Zero-days, ransomware, advanced persistent threats (APTs), supply chain attacks, targeted phishing, and threats to operational technology (OT) and Internet of Things (IoT) environments are still the top concerns, though we have seen an increase in attacks on the email and software-as-a-service (SaaS) side. While the attack methods largely remain the same, high-profile attacks like that on Colonial Pipeline have business leaders paying increased attention.
2. CISOs rise to new prominence within the C-suite
CISOs report that their engagement with the rest of the C-suite has dramatically improved due to new priorities and discussions around cybersecurity. Broader fears about hackers’ sophistication – and that nation-state attacks can directly impact private sector companies even outside of critical infrastructure – have spotlighted the vital role a CISO plays within an organization.
3. The future of security tools: Understanding both OT and IT
Over the past year, more OT institutions have moved away from security tools that focus solely on OT environments to those that understand information technology (IT) and OT. Before Stuxnet in 2010, most cyberattacks targeted traditional IT environments. Now, OT environments are victims, too (for example, the attacks on Colonial Pipeline and JBS).

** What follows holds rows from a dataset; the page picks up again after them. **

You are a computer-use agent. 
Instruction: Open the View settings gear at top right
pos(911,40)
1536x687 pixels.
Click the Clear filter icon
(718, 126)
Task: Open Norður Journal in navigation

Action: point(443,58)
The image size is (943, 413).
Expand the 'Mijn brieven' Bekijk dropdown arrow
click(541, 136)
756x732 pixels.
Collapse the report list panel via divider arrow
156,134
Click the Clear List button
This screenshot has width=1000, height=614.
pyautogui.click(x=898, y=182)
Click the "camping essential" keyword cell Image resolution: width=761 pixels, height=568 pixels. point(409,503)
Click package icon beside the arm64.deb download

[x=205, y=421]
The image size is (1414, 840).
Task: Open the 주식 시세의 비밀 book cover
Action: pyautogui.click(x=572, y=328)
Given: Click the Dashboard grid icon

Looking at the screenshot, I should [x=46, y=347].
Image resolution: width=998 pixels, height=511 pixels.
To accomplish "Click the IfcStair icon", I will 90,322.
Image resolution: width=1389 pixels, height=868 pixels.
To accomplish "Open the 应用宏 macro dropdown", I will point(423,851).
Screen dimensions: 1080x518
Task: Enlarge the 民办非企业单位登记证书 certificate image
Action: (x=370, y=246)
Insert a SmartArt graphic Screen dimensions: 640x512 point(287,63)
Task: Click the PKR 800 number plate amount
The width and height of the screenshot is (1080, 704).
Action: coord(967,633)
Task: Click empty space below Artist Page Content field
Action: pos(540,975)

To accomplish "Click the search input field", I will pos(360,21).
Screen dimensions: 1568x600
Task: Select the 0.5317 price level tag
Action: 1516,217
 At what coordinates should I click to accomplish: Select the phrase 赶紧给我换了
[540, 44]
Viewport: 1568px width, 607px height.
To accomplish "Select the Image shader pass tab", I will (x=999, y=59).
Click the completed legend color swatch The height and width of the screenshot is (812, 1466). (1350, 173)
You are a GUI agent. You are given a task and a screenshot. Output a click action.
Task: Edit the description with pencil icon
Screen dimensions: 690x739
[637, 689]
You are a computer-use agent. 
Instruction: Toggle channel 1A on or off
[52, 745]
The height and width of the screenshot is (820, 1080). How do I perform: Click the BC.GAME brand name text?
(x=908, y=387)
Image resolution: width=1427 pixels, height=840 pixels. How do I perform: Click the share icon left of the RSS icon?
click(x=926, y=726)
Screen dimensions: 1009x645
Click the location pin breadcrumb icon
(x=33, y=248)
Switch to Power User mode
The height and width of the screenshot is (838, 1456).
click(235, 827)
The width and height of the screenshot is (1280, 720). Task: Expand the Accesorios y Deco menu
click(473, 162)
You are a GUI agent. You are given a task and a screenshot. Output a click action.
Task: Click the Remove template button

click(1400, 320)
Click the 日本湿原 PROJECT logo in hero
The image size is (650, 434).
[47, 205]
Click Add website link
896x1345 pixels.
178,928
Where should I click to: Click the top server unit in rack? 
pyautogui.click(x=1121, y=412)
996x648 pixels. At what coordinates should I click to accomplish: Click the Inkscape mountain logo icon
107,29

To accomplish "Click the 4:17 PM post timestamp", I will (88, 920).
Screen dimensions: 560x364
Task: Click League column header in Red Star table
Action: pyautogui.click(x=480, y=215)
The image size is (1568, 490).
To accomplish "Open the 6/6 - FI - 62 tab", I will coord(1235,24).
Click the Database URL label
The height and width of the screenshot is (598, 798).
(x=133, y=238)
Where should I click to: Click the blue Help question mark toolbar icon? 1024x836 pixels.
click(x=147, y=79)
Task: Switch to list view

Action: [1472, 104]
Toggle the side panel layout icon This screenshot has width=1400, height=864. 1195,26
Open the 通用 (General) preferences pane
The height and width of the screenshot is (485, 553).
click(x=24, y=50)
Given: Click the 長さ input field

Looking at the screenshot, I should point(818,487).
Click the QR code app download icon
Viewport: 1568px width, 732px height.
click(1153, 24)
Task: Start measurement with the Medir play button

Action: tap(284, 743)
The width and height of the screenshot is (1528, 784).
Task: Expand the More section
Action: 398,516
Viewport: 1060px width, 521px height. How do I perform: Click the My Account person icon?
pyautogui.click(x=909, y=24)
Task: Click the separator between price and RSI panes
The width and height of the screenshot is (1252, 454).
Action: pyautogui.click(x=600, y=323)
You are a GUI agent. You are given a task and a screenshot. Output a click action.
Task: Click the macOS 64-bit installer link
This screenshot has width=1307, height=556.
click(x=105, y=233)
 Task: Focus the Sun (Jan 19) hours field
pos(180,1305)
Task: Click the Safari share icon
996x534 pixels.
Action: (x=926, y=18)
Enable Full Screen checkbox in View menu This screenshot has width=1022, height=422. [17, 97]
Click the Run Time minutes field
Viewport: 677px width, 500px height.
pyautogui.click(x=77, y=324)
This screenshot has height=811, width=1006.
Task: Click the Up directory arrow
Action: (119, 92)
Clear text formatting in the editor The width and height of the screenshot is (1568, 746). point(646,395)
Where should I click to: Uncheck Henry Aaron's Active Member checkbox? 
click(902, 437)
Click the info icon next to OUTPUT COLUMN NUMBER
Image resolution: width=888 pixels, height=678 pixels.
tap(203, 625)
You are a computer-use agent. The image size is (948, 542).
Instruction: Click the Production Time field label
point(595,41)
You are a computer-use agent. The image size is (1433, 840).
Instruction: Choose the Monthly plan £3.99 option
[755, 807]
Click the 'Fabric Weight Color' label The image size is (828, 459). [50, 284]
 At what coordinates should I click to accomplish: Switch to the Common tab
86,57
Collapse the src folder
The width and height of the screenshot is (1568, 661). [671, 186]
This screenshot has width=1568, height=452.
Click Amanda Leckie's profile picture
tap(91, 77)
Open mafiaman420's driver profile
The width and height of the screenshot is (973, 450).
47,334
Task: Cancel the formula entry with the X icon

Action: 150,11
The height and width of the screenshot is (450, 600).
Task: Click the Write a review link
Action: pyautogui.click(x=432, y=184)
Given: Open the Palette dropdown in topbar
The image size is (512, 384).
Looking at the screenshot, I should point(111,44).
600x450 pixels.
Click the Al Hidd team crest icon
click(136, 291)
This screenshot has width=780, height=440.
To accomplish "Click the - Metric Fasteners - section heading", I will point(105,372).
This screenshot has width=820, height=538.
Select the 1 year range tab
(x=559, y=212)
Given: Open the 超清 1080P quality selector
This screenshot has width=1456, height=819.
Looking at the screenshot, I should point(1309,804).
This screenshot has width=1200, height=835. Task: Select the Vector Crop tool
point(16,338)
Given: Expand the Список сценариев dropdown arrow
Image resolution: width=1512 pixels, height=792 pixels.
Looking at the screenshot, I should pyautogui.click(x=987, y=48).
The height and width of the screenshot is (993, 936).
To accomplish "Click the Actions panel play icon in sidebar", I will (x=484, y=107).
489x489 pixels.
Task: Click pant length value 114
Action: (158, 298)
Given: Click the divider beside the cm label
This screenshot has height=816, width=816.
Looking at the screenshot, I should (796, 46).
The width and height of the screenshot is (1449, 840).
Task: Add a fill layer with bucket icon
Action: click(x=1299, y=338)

With the digitization of our world, IT and OT have become more interconnected (also known as IT-OT convergence), forcing OT security practices to adapt. CISOs are now widely recognizing the importance of tools that can defend both OT and IT. Security tools need to operate in both IT and OT environments with a multilayered approach to intelligently interrupt cyber threats early in the kill chain, on both sides of the network, and minimize disruption.
4. Supply chain attacks heavily reduce the operational cost of mass exploitation
Supply chain attacks create indiscriminate damage, as we saw with SolarWinds in December 2020 and Kaseya in July 2021. Regulation alone will not be enough to combat supply chain attacks, so businesses themselves need to invest in the right security tools and procedures to ensure cyber health and resilience. Supply chain attacks are virtually impossible to detect with legacy, signature-based security: The malicious software is packaged as legitimate and delivered into the heart of thousands of organizations by trusted suppliers and partners.
Artificial intelligence (AI) is making huge steps forward in this area. Today, the most cyber-mature organizations already rely on AI systems to continually monitor their risk across globally distributed networks, made up of multiple third parties worldwide.
5. Zero-day vulnerabilities are on the rise
Newly identified zero-day vulnerabilities in the wild have steadily risen over the past few years. 2021 saw an unprecedented spike in zero-day vulnerability detection, rapid reconnaissance and active exploitation. Data compiled by Google’s Project Zero reveals that 2021 is the biggest year on record for “in the wild” zero-day exploits. While security professionals can usually anticipate 20 to 25 exploited zero-days in any given year, 2021 saw a massive 33 before July alone. Notably, both supply chain attacks listed above (SolarWinds and Kaseya) resulted from hackers exploiting zero-day vulnerabilities.
6. Offensive vs. defensive security
Cyber compromises have increased over the past decade, and defenses that look in the rearview mirror are struggling to withstand the new wave of attacks.
Improving defensive security is possible with a better understanding of “action bias” (e.g., individuals will act without fully understanding or evaluating the situation). Security professionals need to fully understand what occurs when compromised before acting, even when the case is stressful or time sensitive.
Innovations like AI help augment human teams by providing complete visibility into the network, giving context around an attack, and helping human teams triage, prioritize and summarize incidents. We need to put cyber teams on the front foot: proactively monitoring and investigating threats in real time as they develop instead of consistently reacting to threats that have already escalated into attacks.